Creo sinceramente que la cuestión que da título a este post es algo que ha pasado por la cabeza de todas cuantas practicamos la feminofilia, y en más de una ocasión. Muchas veces, la idea ha sido producto de la culpa que irremediablemente llega después de las primeras sesiones de transformación, en las que, una vez que pasa el impulso y la excitación asociada a él, queremos inmediatamente despojarnos de las prendas femeninas y juramos no volverlo a hacer. Aunque siempre recaemos. Más temprano que tarde.
Otra razón que nos orilla a querer dejarlo puede ser el inicio de una relación sentimental, pues es frecuente asociar erróneamente el travestismo con la incapacidad o falta de voluntad para tener pareja, y se espera que en el momento en que dicha pareja llegue a nuestras vidas, el deseo por transformarse en mujer cesará completamente, pensando algo como “ya tengo novia, ya no necesito sentirme mujer”. Ligado con esta idea se encuentra el hecho de renunciar a la feminofilia para evitar ser descubiertas por esa ya mencionada pareja.
Otro punto para considerar dejar de lado el travestismo puede ser la llegada de los hijos y la voluntad de asumir una figura completamente masculina para la crianza y el desarrollo de los mismos, pensando quizá que es tiempo de “madurar” y que ya pasó la época de estar inmiscuido en actividades que implican portar ropas asociadas con el género opuesto y jugar a sentirse mujer por ratitos.
Sin embargo, yo soy de la idea de que no se puede dejar atrás el travestismo. No se trata de un simple hábito como la ingesta excesiva de Coca-Cola o de pan dulce, tampoco es un vicio como el tabaquismo o el alcoholismo. No. Ser travesti va más allá, es algo que está profundamente implantado e incorporado en nuestra forma de ser, en nuestra personalidad y en nuestra psique. Es posible, eso sí, contener las ganas por algún tiempo, haciendo grandes esfuerzos y tal vez hasta con ayuda de terapia, pero inevitablemente volverán.
Yo misma he tratado de dejarlo más de una vez, por alguna de las razones citadas arriba, pero siempre he vuelto a las andadas. Me he deshecho de toda mi ropa, en un intento por no tener a la mano nada que me pudiera hacer caer en la tentación, pero eso me ha llevado a límites considerables de desesperación y termino poniéndome hasta una toalla alrededor de la cintura para que haga las veces de falda o vestido, dejando que mi imaginación se encargue del resto. Puedo tener éxito durante unos días, o unas semanas… unos meses en el mejor de los casos, pero al final las ganas de vestirme de mujer siempre regresan, porque son parte de mí, son un componente indivisible de mi personalidad y de lo que me hace ser quien soy.
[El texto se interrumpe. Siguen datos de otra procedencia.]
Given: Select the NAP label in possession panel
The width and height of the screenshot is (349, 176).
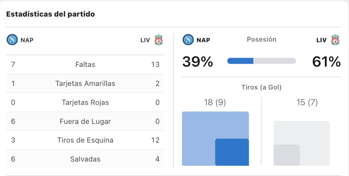Looking at the screenshot, I should [203, 40].
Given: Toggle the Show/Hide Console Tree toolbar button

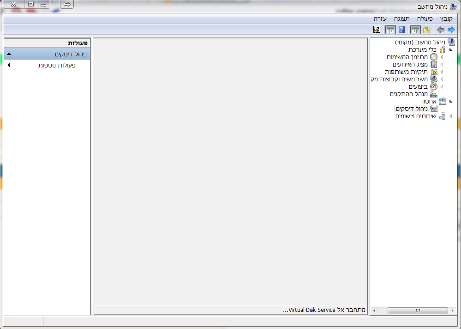Looking at the screenshot, I should 415,30.
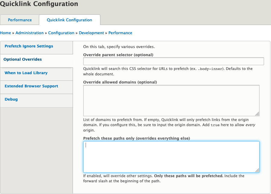Screen dimensions: 271x194
Task: Open Prefetch Ignore Settings vertical tab
Action: pyautogui.click(x=29, y=46)
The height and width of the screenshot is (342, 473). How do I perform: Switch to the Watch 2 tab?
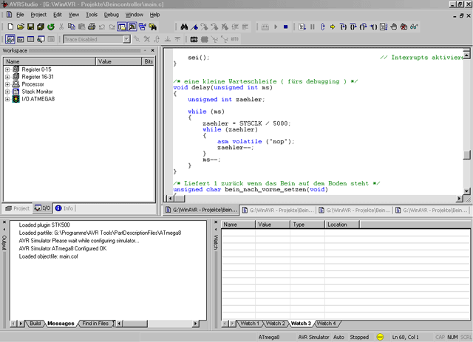(x=275, y=324)
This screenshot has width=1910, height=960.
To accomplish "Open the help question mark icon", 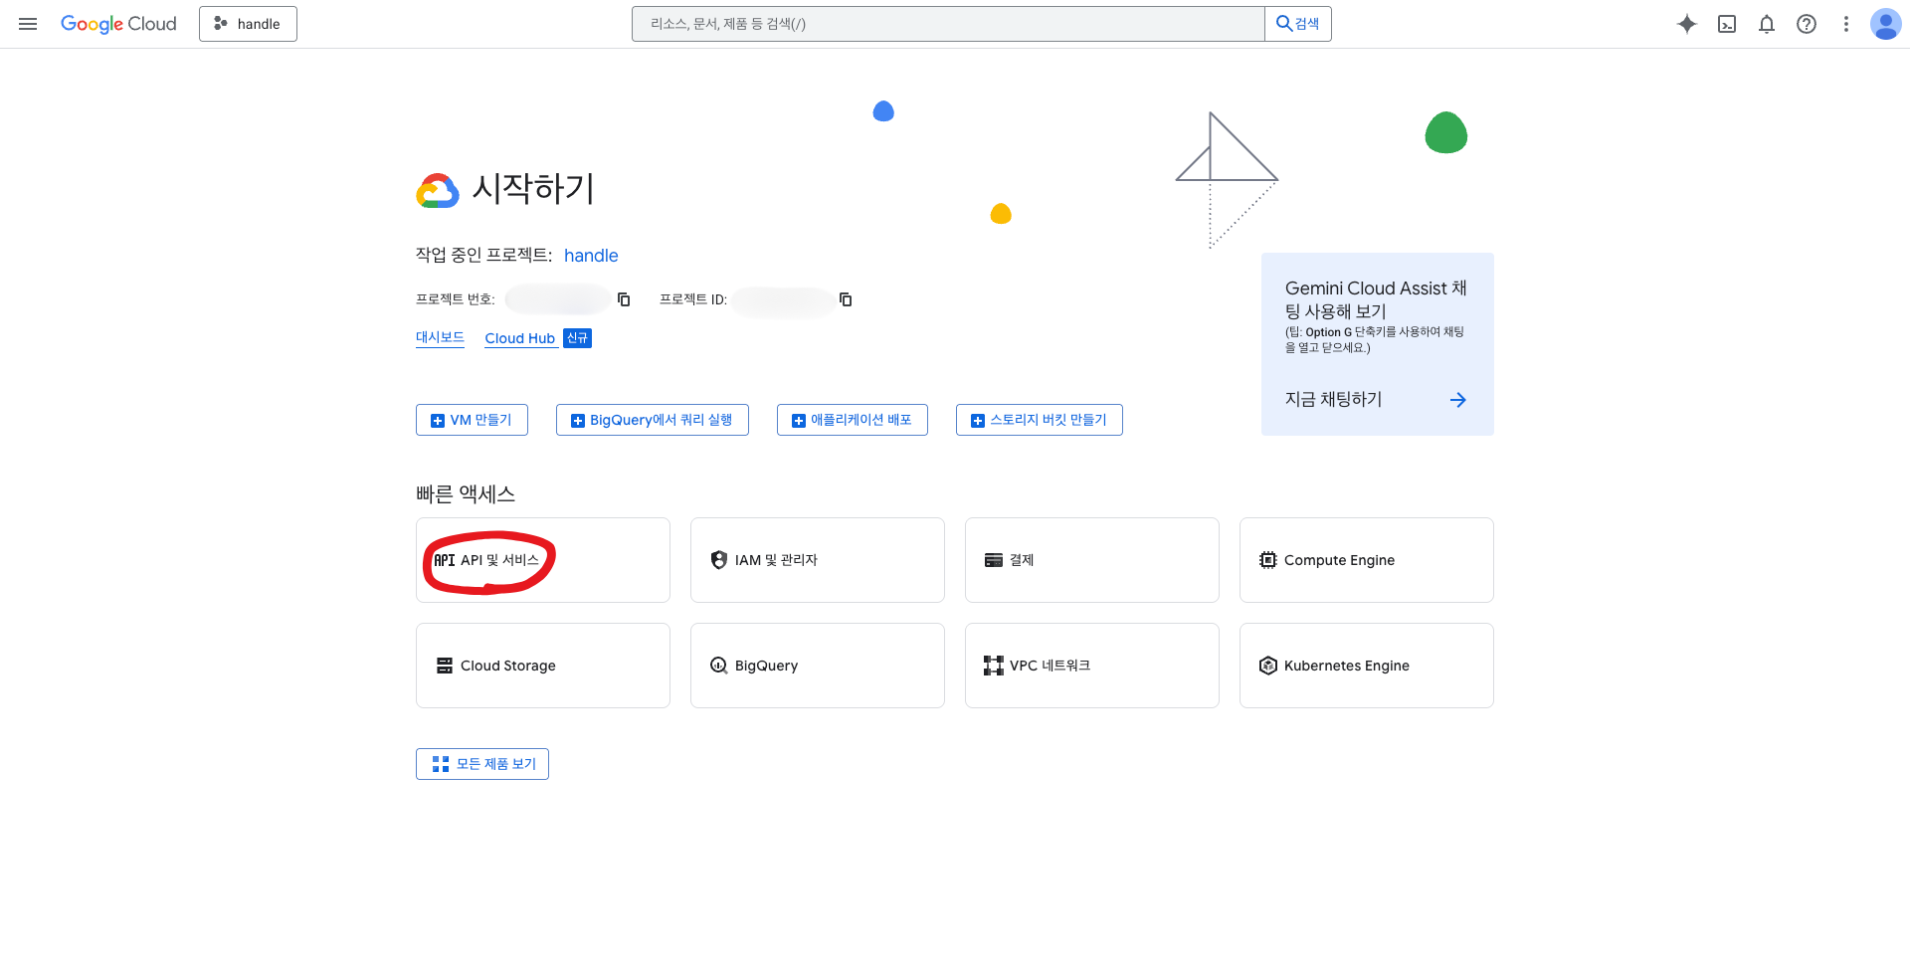I will pos(1807,24).
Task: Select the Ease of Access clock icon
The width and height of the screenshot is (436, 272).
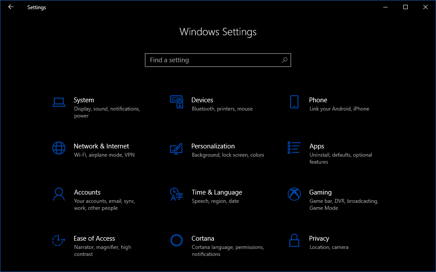Action: (x=59, y=241)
Y dicen los terapeutas que no se recomienda tomar la frase “pues yo así soy” como una manera de evitar salir de la zona de comodidad y continuar temiéndole al cambio, pero este no es el caso. Yo no digo “ay, pues ya soy travesti y así seré toda la vida” por miedo a cambiar, o miedo a dejarlo. No. Yo lo digo porque sé que podría dejarlo si me lo propongo con verdadero ahínco, pero ¿qué me va a traer eso a cambio? Una vida llena de frustración por no poder expresar lo que hay dentro de mí con libertad. Me enojaría con el mundo y viviría resentida permanentemente. Sé que extrañaría transformarme en Nadia cada que volteara a ver un aparador o un catálogo con lencería o cada vez que en mi camino se cruzara una mujer con un atuendo o un maquillaje de ensueño.
Reconsidero mi postura: tal vez, y solo tal vez, es posible dejar atrás el travestismo, pero creo que el precio de hacerlo sería demasiado alto. Amo vestirme de mujer, amo las sensaciones que me da el satín, el encaje, el nailon, sobre mi piel recién depilada. Me fascina la lencería, los vestidos, las faldas, y la ilusión de portarlas. Verme en el espejo como una mujer es, para mí, una de las cosas más valiosas y disfrutables de la vida.
¿Ustedes qué opinan? ¿Se puede o no se puede?
NOTA: Este post está dirigido a travestis únicamente. No es mi intención tocar el tema de la transexualidad.